Goal:
Reproduce, without any changes, the lines of the material that begin with the line containing "Where should I click to: Open help" and run through the end of the material, both ends included.

Material provided:
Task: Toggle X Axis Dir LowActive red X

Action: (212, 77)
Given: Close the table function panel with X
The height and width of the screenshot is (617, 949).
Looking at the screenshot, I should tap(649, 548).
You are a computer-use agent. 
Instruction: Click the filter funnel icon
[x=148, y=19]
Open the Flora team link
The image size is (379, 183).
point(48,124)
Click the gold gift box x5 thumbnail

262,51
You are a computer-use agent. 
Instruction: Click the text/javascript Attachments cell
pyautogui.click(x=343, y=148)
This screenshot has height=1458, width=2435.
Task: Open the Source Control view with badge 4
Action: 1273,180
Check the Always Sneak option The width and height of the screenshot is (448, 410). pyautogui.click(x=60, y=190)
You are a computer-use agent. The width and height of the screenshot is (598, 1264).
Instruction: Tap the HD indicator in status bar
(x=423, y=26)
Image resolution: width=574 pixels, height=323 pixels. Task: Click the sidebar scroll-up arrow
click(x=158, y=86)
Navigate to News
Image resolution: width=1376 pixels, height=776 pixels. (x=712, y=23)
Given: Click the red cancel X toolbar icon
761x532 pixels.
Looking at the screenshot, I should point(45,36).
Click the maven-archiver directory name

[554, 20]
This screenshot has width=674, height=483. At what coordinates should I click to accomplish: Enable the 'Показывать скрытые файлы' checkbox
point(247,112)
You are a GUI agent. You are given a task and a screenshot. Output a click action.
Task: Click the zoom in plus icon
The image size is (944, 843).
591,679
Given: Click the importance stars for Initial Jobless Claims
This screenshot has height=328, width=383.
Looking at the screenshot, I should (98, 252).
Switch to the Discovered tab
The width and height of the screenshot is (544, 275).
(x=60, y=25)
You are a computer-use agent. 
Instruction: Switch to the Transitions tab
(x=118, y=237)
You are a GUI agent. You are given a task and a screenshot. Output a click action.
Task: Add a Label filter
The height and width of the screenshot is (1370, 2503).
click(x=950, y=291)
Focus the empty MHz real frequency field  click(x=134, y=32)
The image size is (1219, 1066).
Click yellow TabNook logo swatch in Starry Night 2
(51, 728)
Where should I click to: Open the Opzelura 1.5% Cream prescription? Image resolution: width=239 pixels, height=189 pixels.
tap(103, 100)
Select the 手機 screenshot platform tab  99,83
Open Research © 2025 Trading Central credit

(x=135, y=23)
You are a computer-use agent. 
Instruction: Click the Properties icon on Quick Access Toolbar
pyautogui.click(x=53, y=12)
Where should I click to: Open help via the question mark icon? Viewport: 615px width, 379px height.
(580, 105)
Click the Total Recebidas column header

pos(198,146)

Completed task:
Where should I click to: Open help via the question mark icon? Viewport: 615px width, 379px height.
(580, 105)
Click the Total Recebidas column header

pos(198,146)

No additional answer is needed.